IHA Hydropower Status Report

    Full details

    Authors & editors

    Publisher International Hydropower Association
    Year of publication 2022 -

    Medium Digital

    Energy & power > Water power
    Climate, environment and development > Renewable energy policy and economics
    Economics & commerce > Data & reviews


    Renewable energy

    Scope & contentExecutive summary

    The 2022 Hydropower Status Report, now in its ninth edition, is published while both climate change and energy security are at the forefront of global discourse.

    At COP26 (the United Nations climate change conference) in Glasgow in November 2021, welcome progress was made on some of the key climate change issues. Alongside headline deals on deforestation and methane emissions, important commitments were made by many countries, international financial institutions and banks to phase down coal and its financing.

    Filling the hole left by coal will be a major task over the coming decade. Hydropower, with its ability to provide both flexible and reliable power, is ideally placed to deliver.

    The conflict in Ukraine is a human tragedy with profound global consequences. The impact on fossil fuel prices is having a major impact on the cost of living around the world. It has served to demonstrate how vulnerable the world economy is in relying on sources of energy that are restricted to just a few key regions.

    In generating around 16 per cent of the world’s electricity, hydropower plays a key role providing low-carbon electricity at scale and free from many of the energy security concerns that plague fossil fuels. We know that to keep climate change below 2°C, or the more challenging 1.5°C net zero target, we will need to see a huge increase in low-carbon electricity generation. International agencies such as the International Renewable Energy Agency (IRENA) and the International Energy Agency (IEA) have consistently modelled a significant increase in the amount of hydropower needed in such energy systems.

    To achieve a 2°C target, we need to see around 850 GW of additional hydropower capacity added by 2050, while to achieve a 1.5°C target we will need at least 1,200 GW more. Unfortunately, this is not capacity that can be easily substituted. Other low-carbon sources will, under the international agencies’ models, be pushed to their limit.

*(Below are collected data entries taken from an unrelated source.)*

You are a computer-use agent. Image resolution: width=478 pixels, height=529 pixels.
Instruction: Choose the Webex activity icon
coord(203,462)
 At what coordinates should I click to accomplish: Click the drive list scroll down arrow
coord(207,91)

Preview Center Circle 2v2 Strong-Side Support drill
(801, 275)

    Landmark moments for sustainable hydropower development
    For hydropower to play its role in the clean energy transition it is vital that it is developed sustainably. In 2021, leading hydropower companies and international organisations declared their support for a new sustainability certification scheme for hydropower – the Hydropower Sustainability Standard. Launched in September 2021 at the World Hydropower Congress, the Standard will help to ensure that hydropower projects across the world are recognised and certified for their environmental, social and governance performance.

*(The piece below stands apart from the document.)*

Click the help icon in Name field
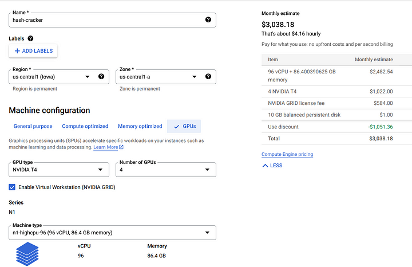 click(x=208, y=19)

    The San José Declaration on Sustainable Hydropower, issued on 24 September 2021 at the conclusion of the Congress, outlines a vision for hydropower’s contribution to meeting global climate and development goals. At the heart of the Declaration is a recognition that “sustainable hydropower is a clean, green, modern and affordable solution to climate change”. It says that “going forward, the only acceptable hydropower is sustainable hydropower”.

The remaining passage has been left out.